Intanto Logan Lockwood, uno dei nemici di Marvelous Man, inventa un proiettile capace di uccidere il “dio dei Guardiani”, composto di una rara sostanza che proviene da un altro pianeta: la caltronite. La storia poi ci riporta nel presente, quando Marvelous Man, con un intervento televisivo registrato in diretta dalla Cittadella della Giustizia che ha sede nello spazio, sconvolge tutto il mondo e lo stesso gruppo dei Guardiani composto dal suo braccio destro (il luogotenente Knight Hawk interpretato da Diamond Dallas Page), Golden Goddess, The Speed, Black Bow,Blue-scream, King Tsunami e Awsome. Il supereroe si rivolge al pubblico a casa, afferma di aver tenuto la Terra al sicuro per 40 anni e di essere stanco, poi si toglie la vita. In seguito alla sua morte, l’America si impegna a proteggere il suo lascito e a impedire l’intensificazione del conflitto nucleare, ma sembra proprio che la gente non si senta più al sicuro, mentre la moglie dell’eroe Laura Louis (Denise Richards) è sempre più convinta che suo marito sia vittima di un omicidio. Gli eventi propongono poi un susseguirsi di indagini che coinvolgono gli stessi Guardiani della Giustizia mentre il pianeta diventa teatro di giochi di potere con cui si cercano di modificare gli equilibri mondiali: critiche ai politici, mass-media che fanno propaganda, violenti attacchi perpetrati “per un bene superiore”. Ma non mancano le critiche aperte alla spettacolarizzazione della violenza.
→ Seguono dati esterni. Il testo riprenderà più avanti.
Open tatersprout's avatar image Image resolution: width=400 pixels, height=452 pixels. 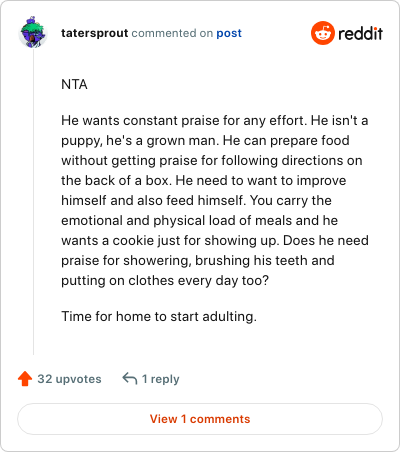(33, 33)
Il focus sulla narrazione visiva e l’omaggio a Méliès
Adi Shankar ci fa assistere a una falsa cronaca degli accadimenti fantascientifici che da un lato sfida i concetti del genere supereroistico, dall’altro punta su un approccio ambizioso alla narrazione. La narrazione visiva del nuovo prodotto seriale Netflix muta continuamente nel tentativo di uguagliare, come vuole l’autore, il movimento e “il colore” dei ricordi in cui si mescolano animazione e iperrealtà dal ritmo concitato, perché Shankar punta tutto su questa. I sette capitoli di The Guardians of Justice si sviluppano attraverso una formula ricca di cambiamenti repentini che alterna riprese live-action, diversi stili di animazione in 2D e momenti in stop motion. Un’opera che ha decisamente come punto di riferimento Méliès e l’idea stessa del montaggio visivo e di una storia che veniva mostrata dall’inizio alla fine attraverso più quadri e inquadrature. Si cerca di “bucare lo schermo” con gli effetti visivi e non mancano inquietanti riferimenti a un conflitto innescato dall’Unione Sovietica e spunti in comune con X-Men e Blade Runner. La visione diventa un’esperienza che ingloba il pulp e il pop, passaggi magici o divertenti, passioni ed intrighi in stile soap opera e dimostrazioni di tecnologia aliena. Perdoniamo alla serie tv le cose già viste altrove e ne apprezziamo la riflessione sul ruolo dell’eroe contemporaneo e il coraggio di cambiare, forse perché ora più che mai abbiamo bisogno di incorruttibili lottatori per la pace.